Uzun zamandır gerek uçak yolcuğu yaparken başka yolcuların kanatların fonksiyonunu aralarında tartışmalarına şahit olmam sebebiyle gerekse bir çok internet sitesinin forumlarında insanların sorularıyla karşılaşmış olmamın da payıyla, sizlerle bu sefer haber paylaşmak yerine, bir çoğumuzun kanat aerodinamiği hakkında merak ettiği sorulara açıklık getirmek istiyorum. Bilindiği gibi kanatlar uçakların en önemli parçalarıdır. Günümüzde bir kanadın kaldırma gücünün açıklaması daha doğrusu uçakların nasıl uçtuğuna dair açıklamaları heryerde bulabilirken, kanatların şekilleri hakkında pek fazla açıklamalara rastlamıyoruz. Bende bu sorulara mümkün olduğunca matematiksel formüllere değinmeyerek açıklık getirmeye çalışacağım:
Bazı uçaklarda kanatlar gövdenin üzerine yerleştirilmişken, bazılarında gövdenin ortasından yada altından geçmektedir. Niçin?

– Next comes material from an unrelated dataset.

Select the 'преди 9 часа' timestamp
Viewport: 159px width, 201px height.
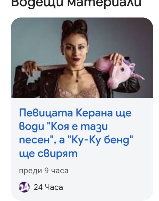tap(44, 171)
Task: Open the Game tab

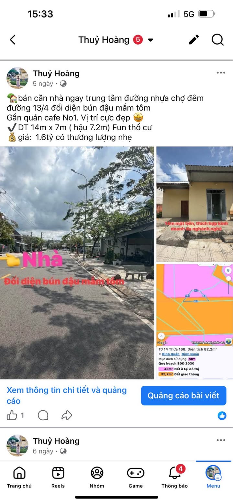Action: (136, 477)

Avroliner RJ, ATR 42/72 gibi uçak tiplerinde kanatlar gövdenin üstünde kalırken, Airbus ve Boeing gibi üreticilerin, üretimde olan modellerinde kanatlar gövdenin altından geçmektedir.
Gövdenin üzerinde kalan kanatlar.
İngilizce’de High Wing Aircraft adı verilen bu uçak tiplerinde, kanatların gövde üzerinden geçecek şekilde monte edilmesinin avantajları şunlardır:
Kanatlar yeryüzüne yaklaştıkca, yeryüzü ile kanadın alt kısmında kalan havanın sıkışması, yoğunlaşması sonucu kanatların kaldırma gücünde artış meydana gelebilir ve uçağın piste teker koyabilmesi için süzülmesi gerekir. High Wing Aircraft dediğimiz kanatları gövdesinin üzerinde kalan uçak tiplerinde, kanatların iniş esnasında yeryüzüne olan daha büyük mesafesinden dolayı, süzülme olayı daha kısa tutulabilir bu da kısa pistlere inişi kolaylaştırır.

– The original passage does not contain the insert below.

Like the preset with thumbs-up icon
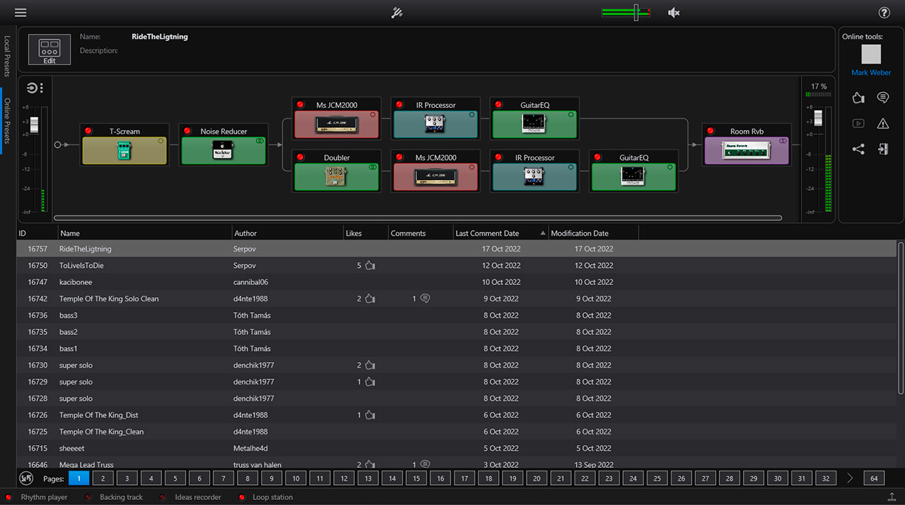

Bir başka avantajıda, kanatların üst yüzeyinde alçak basınçı oluşturan hava akımının gövde tarafından rahatsız edilmemesidir.

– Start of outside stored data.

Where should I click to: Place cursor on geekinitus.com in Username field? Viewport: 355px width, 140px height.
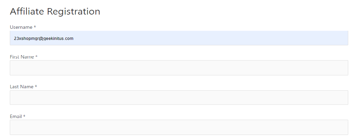[x=59, y=39]
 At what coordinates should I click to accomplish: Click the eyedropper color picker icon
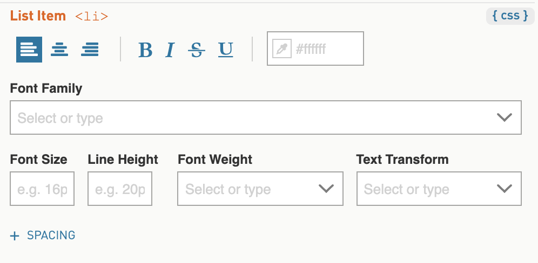(x=282, y=49)
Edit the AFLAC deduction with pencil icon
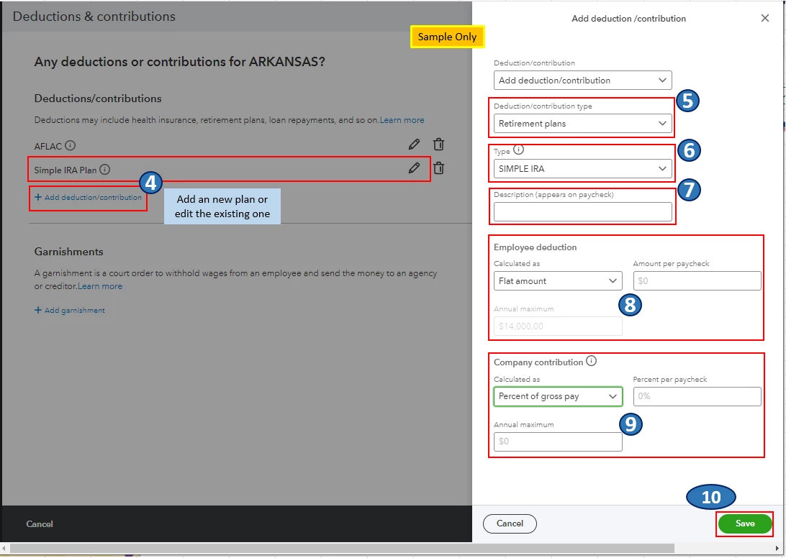Image resolution: width=786 pixels, height=558 pixels. [414, 145]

Dezavantajlarına değinecek olursak onlarda kısaca şunlardır:
Kabin içi yüksekliği azaltır. İniş takımlarının gövdeye (örnek ATR72) yada kanatlara (örnek Dash Q400) monte edilmesine bağlı olarak iniş takımlarının yada gövdenin ağırlığını çoğaltır. Uçağın gövde üzerine iniş yaptığı olası bir kazada kabini koruyucu özelliği yoktur.
Gövdenin altından geçen kanatlar.
İngilizce’de Low Wing Aircraft adı verilen bu uçak tiplerinde, kanatların gövde altından geçecek şekilde monte edilmesinin avantajları şunlardır:
Kabin içinin daralmasına neden olmaz. İniş takımları kısa tutulabilir ve kanatların içine yerleştiriebilir. Uçuş esnasında iniş takımlarının ağırlığını kanatların taşıması sebebiyle, gövde ağırlığını arttıracak ek güçlendirmelere gerek kalmaz. Gövde üzerine iniş yapılmak zorunda kalınırsa, darbe emici etkisiyle kabinin göreceği zararı azaltır. Bakım esnasında gerek hidrolik borularına gerekse elektrik kablolarına erişim daha kolaydır.
Dezavantajlarına değinecek olursak onlarda kısaca şunlardır:
Gövde üzerinde kalan kanat kombinasyonuna kıyasla kısa pistlere inişi zorlaştırır.
Uçağa önden yada arkadan baktığımızda niçin kanatlar V şeklini anımsatırcasına hafif eğimlidir?
Uçağın manevra anında stabilize olmasına yardımcı olur. Uçuş esnasında karşılaşılan türbülanslardan sonra, uçağın dengesine dönmesine yardımcı etkisi vardır. Ayrıca yan rüzgarların güçlü olduğu kötü hava şartlarında uçakların son yaklaşma anında sergilediği yanlamasına uçuş kabiliyetini destekler.
Uçak kanatları niçin gövdeye dik açıyla durmazlar?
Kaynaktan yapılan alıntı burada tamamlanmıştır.